Would you reproduce, word for word, only the lines from the one with "The height and width of the screenshot is (549, 680)." to the end of the listing below?

Start of Supplied data

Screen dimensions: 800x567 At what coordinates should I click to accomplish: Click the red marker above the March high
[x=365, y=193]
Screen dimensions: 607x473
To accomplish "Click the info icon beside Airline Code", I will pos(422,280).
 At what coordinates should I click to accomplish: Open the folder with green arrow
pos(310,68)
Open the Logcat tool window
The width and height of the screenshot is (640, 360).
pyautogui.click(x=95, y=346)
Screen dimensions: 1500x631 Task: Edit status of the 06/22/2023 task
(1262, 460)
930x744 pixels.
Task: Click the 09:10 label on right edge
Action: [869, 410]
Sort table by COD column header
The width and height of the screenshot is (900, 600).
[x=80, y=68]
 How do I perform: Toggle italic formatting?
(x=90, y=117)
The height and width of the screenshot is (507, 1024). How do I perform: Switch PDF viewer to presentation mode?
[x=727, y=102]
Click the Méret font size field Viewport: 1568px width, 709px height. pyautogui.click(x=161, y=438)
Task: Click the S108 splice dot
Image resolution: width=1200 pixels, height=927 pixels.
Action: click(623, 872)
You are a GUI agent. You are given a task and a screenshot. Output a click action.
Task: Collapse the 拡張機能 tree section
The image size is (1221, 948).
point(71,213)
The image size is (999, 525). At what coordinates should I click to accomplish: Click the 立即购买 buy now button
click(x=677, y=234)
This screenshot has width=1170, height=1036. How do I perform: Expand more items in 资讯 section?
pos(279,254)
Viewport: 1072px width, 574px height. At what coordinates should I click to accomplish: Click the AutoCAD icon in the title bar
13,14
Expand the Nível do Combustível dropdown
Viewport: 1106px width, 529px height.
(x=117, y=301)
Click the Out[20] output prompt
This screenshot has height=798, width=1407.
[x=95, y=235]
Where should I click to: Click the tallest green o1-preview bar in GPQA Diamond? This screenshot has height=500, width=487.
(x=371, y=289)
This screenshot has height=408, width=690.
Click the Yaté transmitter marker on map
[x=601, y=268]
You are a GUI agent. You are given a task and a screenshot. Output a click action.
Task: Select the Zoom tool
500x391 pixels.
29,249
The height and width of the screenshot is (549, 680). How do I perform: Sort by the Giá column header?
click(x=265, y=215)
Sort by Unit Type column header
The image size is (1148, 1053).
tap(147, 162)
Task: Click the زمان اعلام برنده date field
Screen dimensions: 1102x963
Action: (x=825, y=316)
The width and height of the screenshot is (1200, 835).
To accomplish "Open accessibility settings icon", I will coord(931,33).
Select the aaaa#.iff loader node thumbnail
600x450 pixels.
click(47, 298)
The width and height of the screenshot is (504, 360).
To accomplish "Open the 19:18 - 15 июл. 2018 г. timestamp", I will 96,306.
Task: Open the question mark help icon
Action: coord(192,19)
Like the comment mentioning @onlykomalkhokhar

End of Supplied data

__Response below__.
The height and width of the screenshot is (549, 680). How do I perform: Sort by the Giá column header?
click(x=265, y=215)
Sort by Unit Type column header
The image size is (1148, 1053).
tap(147, 162)
Task: Click the زمان اعلام برنده date field
Screen dimensions: 1102x963
Action: (x=825, y=316)
The width and height of the screenshot is (1200, 835).
To accomplish "Open accessibility settings icon", I will coord(931,33).
Select the aaaa#.iff loader node thumbnail
600x450 pixels.
click(47, 298)
The width and height of the screenshot is (504, 360).
To accomplish "Open the 19:18 - 15 июл. 2018 г. timestamp", I will 96,306.
Task: Open the question mark help icon
Action: coord(192,19)
Like the comment mentioning @onlykomalkhokhar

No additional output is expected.